Problem
Where a line in the listing below contains the word "agent", copy that line.

Records shown

Content starts

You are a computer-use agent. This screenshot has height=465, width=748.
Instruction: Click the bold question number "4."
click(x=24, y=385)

Content ends
Content starts

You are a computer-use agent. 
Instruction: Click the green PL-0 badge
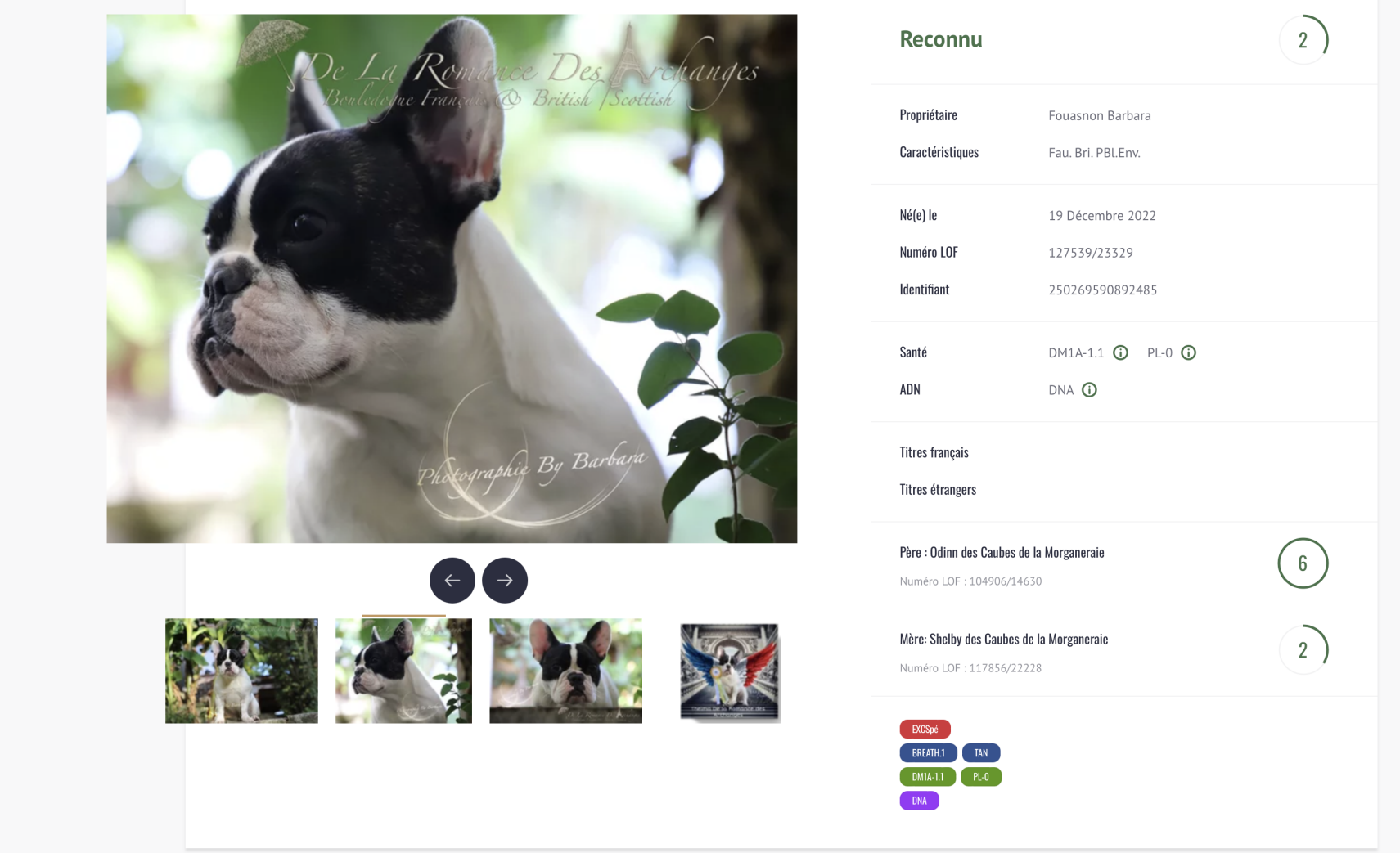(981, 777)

Content ends

Answer box
You are a computer-use agent. This screenshot has height=465, width=748.
You are a computer-use agent. 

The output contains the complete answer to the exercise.